• _DATA IN THIS EXERCISE_

%%

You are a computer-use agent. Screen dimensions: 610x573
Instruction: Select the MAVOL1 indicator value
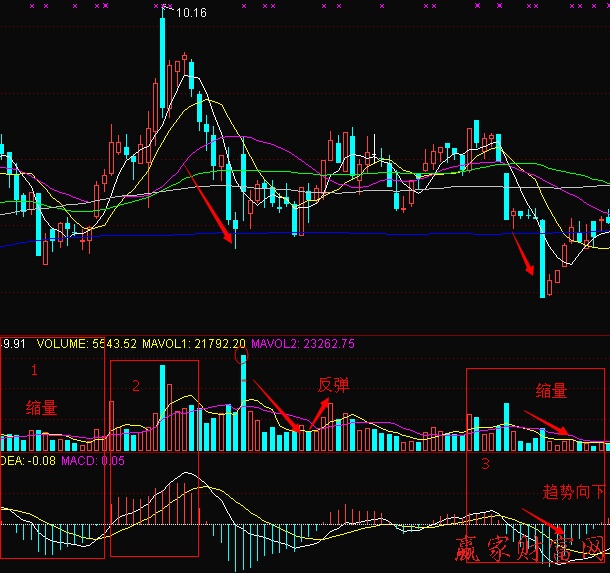pyautogui.click(x=182, y=343)
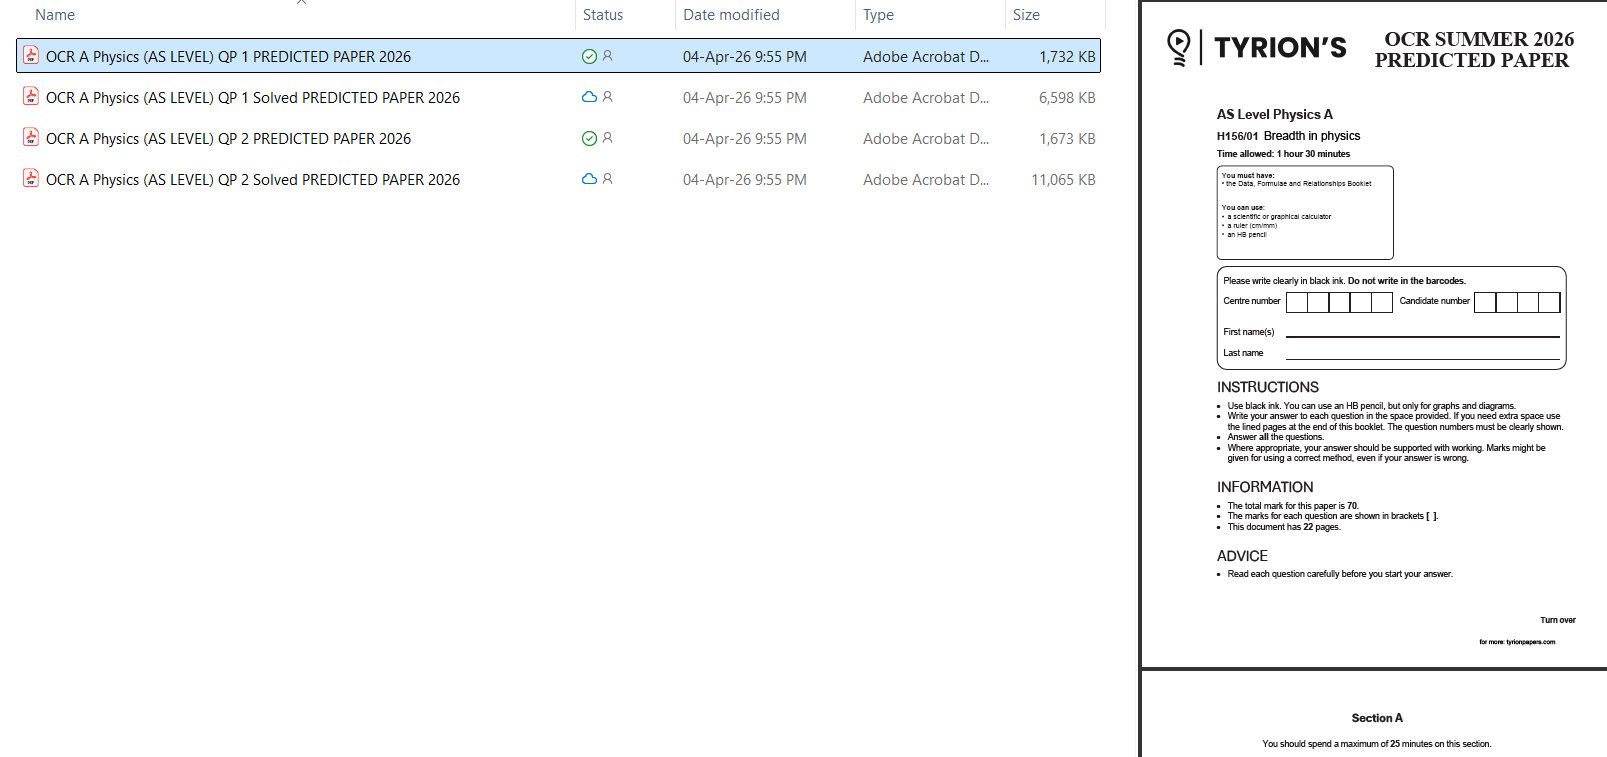Sort files by Size column header
1607x757 pixels.
[1026, 15]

%%

• _REQUIRED WORK_
Transcribe the listing word for word, but keep its pictures out of the copy.

• _RESPONSE TO THIS TASK_
You are a computer-use agent. Screen dimensions: 610x573
Instruction: Select the MAVOL1 indicator value
pyautogui.click(x=182, y=343)
Sort files by Size column header
1607x757 pixels.
[1026, 15]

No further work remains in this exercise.